* BEGIN *

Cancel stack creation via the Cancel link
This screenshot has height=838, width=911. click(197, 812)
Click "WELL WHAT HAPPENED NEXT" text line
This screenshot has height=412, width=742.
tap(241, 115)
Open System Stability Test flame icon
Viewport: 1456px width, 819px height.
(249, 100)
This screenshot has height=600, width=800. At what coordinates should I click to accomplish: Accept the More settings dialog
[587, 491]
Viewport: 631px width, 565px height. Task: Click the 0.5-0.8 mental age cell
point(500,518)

* END *
* BEGIN *

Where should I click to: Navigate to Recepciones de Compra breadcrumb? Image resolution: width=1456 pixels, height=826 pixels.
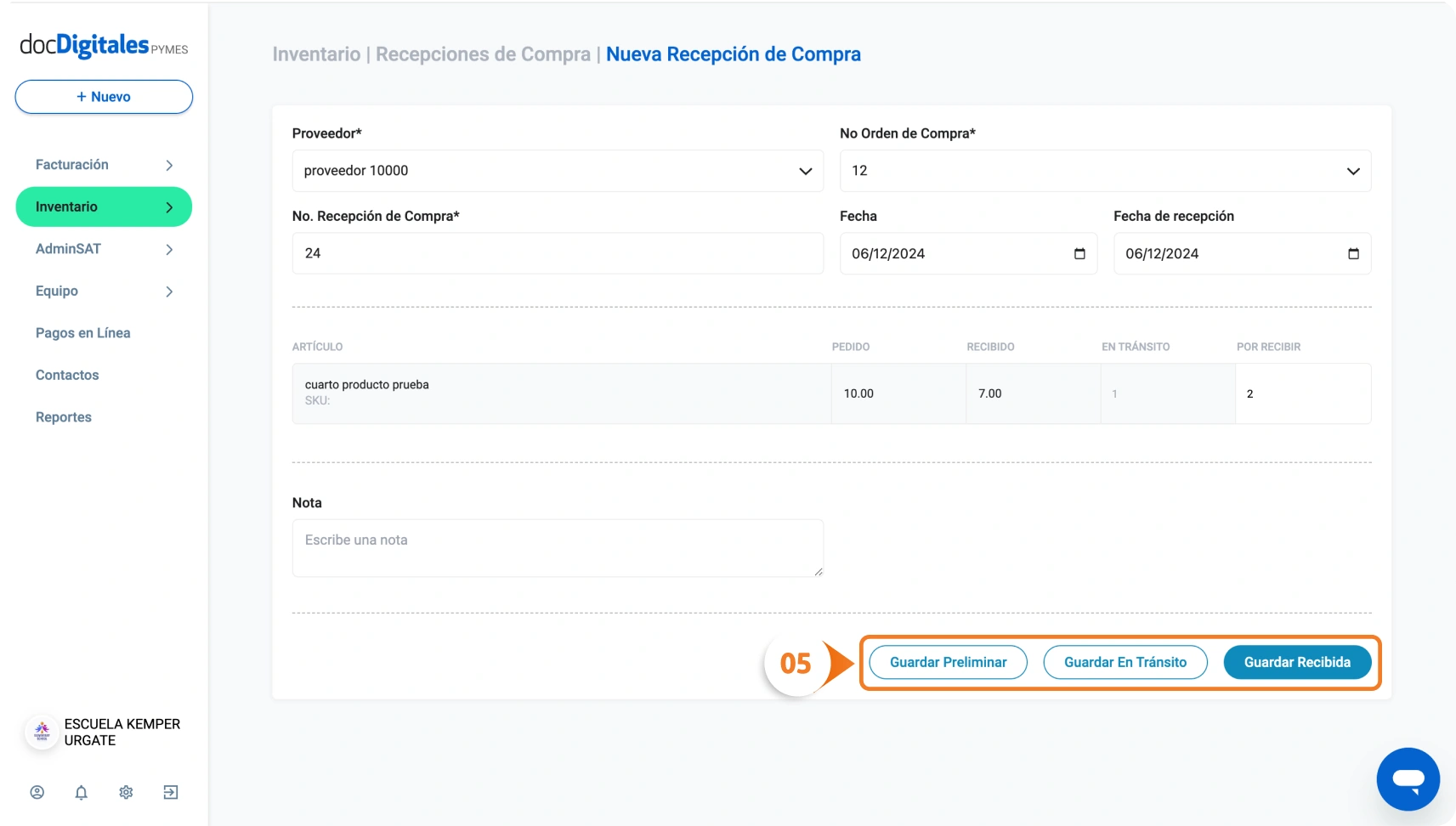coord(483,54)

* END *
* BEGIN *

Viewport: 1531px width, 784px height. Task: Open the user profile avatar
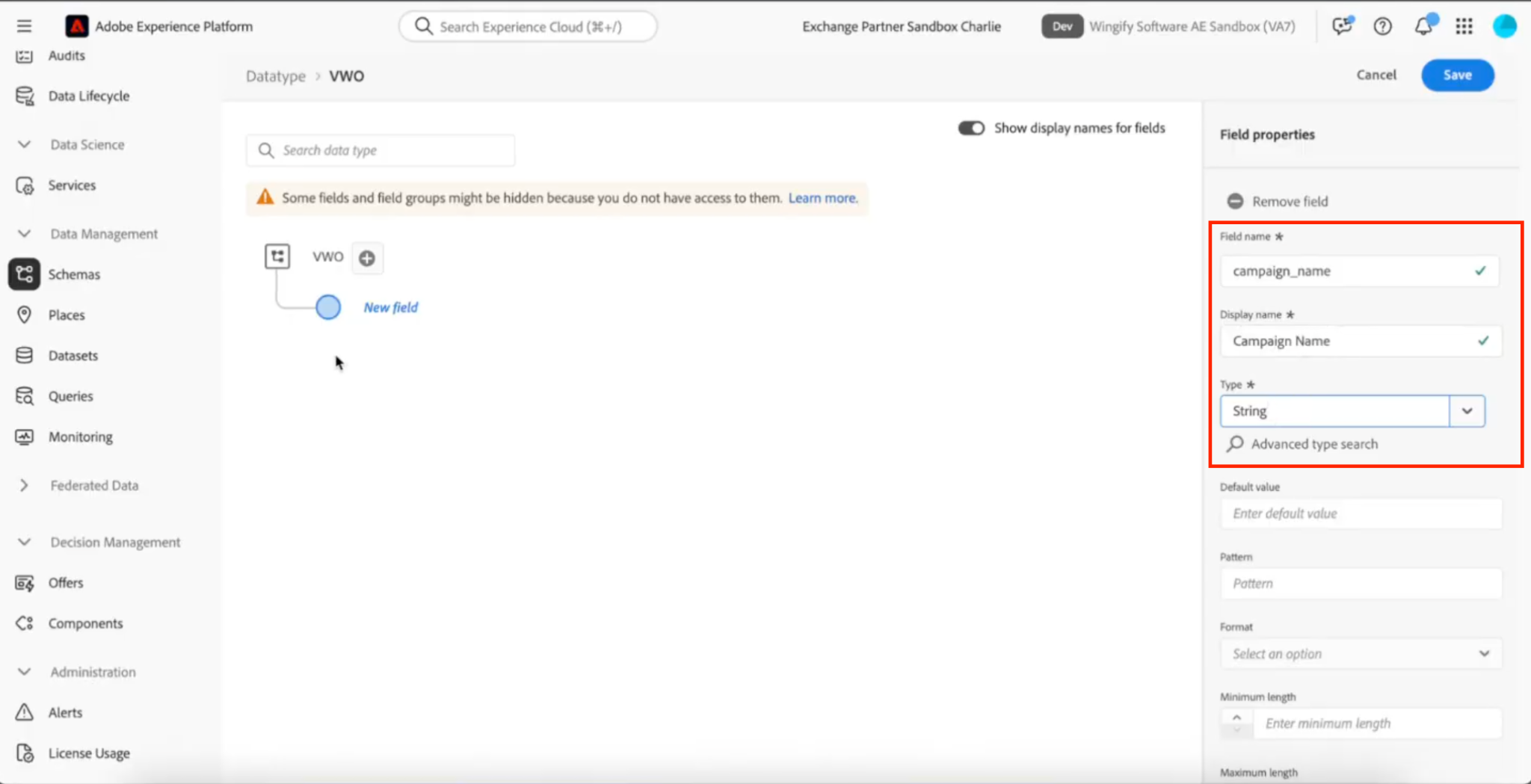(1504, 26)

* END *

:: Task ::
Reproduce everything from the line containing "This screenshot has height=600, width=800." down to the line containing "point(500,518)", swapping "dialog" for "window" and leaving the rest unchanged.

:: Worked answer ::
This screenshot has height=600, width=800. At what coordinates should I click to accomplish: Accept the More settings window
[587, 491]
Viewport: 631px width, 565px height. Task: Click the 0.5-0.8 mental age cell
point(500,518)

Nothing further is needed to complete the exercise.